The CVBLab research group, belonging to the I3B at UPV, improved its facilities in 2020 by the provision of a high-performance and high-computing-power system with a fully integrated and hardware-optimized deep-learning-oriented software.
This equipment has been funded by the European Union within the operating Program ERDF of the Valencian Community 2014-2020 with the grant number IDIFEDER/2020/030. These grants were published in the DOGV number 8596 in 2019, Jul, 22nd.
With this grant, a specific infrastructure for artificial intelligence (AI) was purchased, specifically the NVIDIA DGXA100 system.
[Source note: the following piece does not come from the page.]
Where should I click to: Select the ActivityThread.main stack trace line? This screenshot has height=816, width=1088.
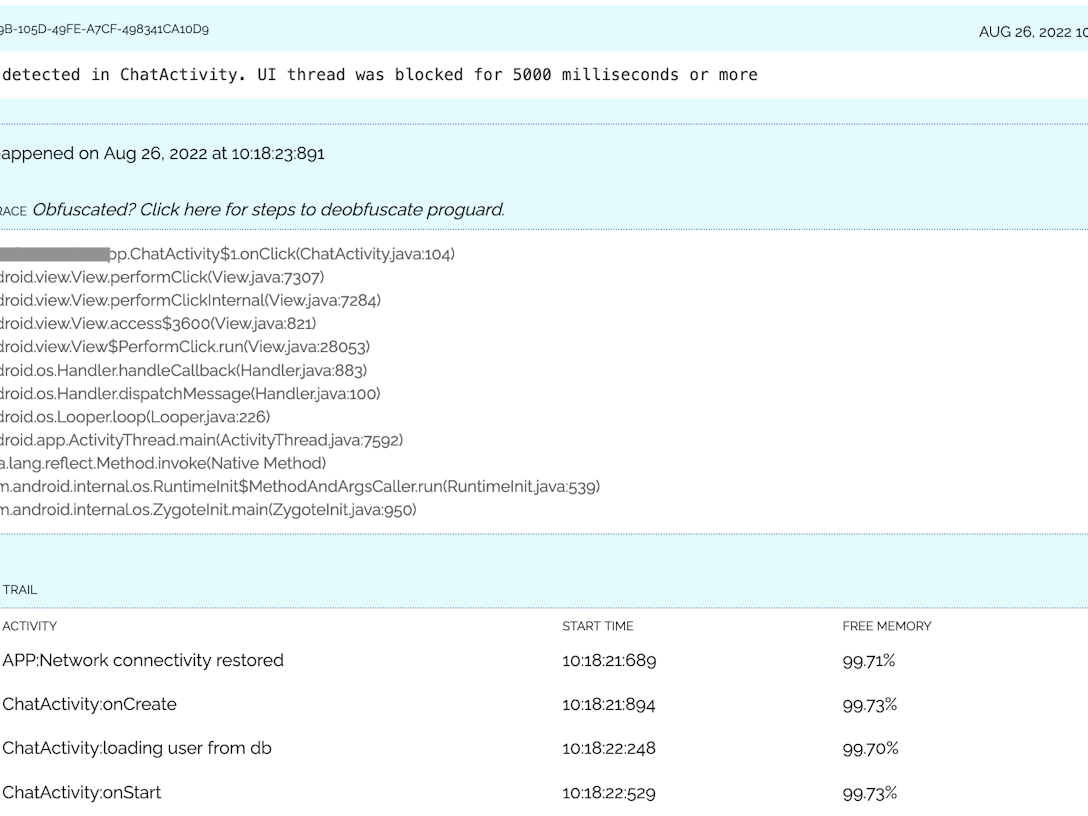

Such a system is optimized to carry out all AI workloads, from analytics to training and inference machine-learning processes. DGX A100 offers about 5PFLOPs of computing power with multi-instance GPU capability in a single system, allowing resource assignment for specific workloads and ensuring that the largest and most complex jobs are supported, along with the simplest and smallest.
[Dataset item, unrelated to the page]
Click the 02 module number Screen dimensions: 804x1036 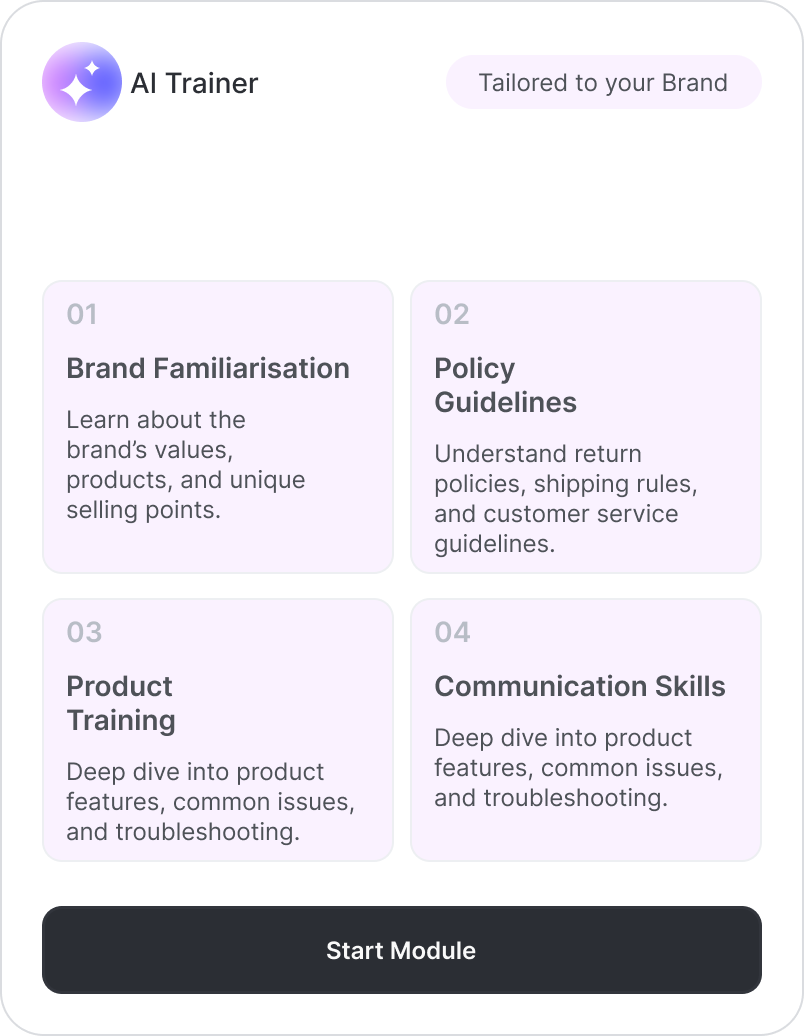(452, 315)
The main goal of this equipment is to be used in the field of digital pathology. Specifically, to design, develop and apply deep learning techniques, based on convolutional neural networks and transformers, on digital histological images. The large size of the images, on the order of one gigabyte, along with the fact that deep learning techniques require the optimization of parameters in the neural-network design justify the need for a hardware and software system with high computing power. All the hardware power must be used by a software that integrates all the components in the most efficient way to guarantee the optimal flow of data computing. The software must facilitate the design and optimization of neural networks according to the problem to be solved, as well as the data import, data curation, visualization, etc. Until now, the Universitat Politècnica de València did not have such powerful hardware as the one acquired thanks to this infrastructure grant from the Generalitat Valenciana and very few national and international centers have it. This will grow and position the university as a benchmark in Artificial Intelligence. The acquisition of a system of these characteristics will be vital to successfully undertake the objectives of the research group and especially the European project that they are currently coordinating (CLARIFY, 860627), but also to undertake other projects in which we participate with greater guarantees.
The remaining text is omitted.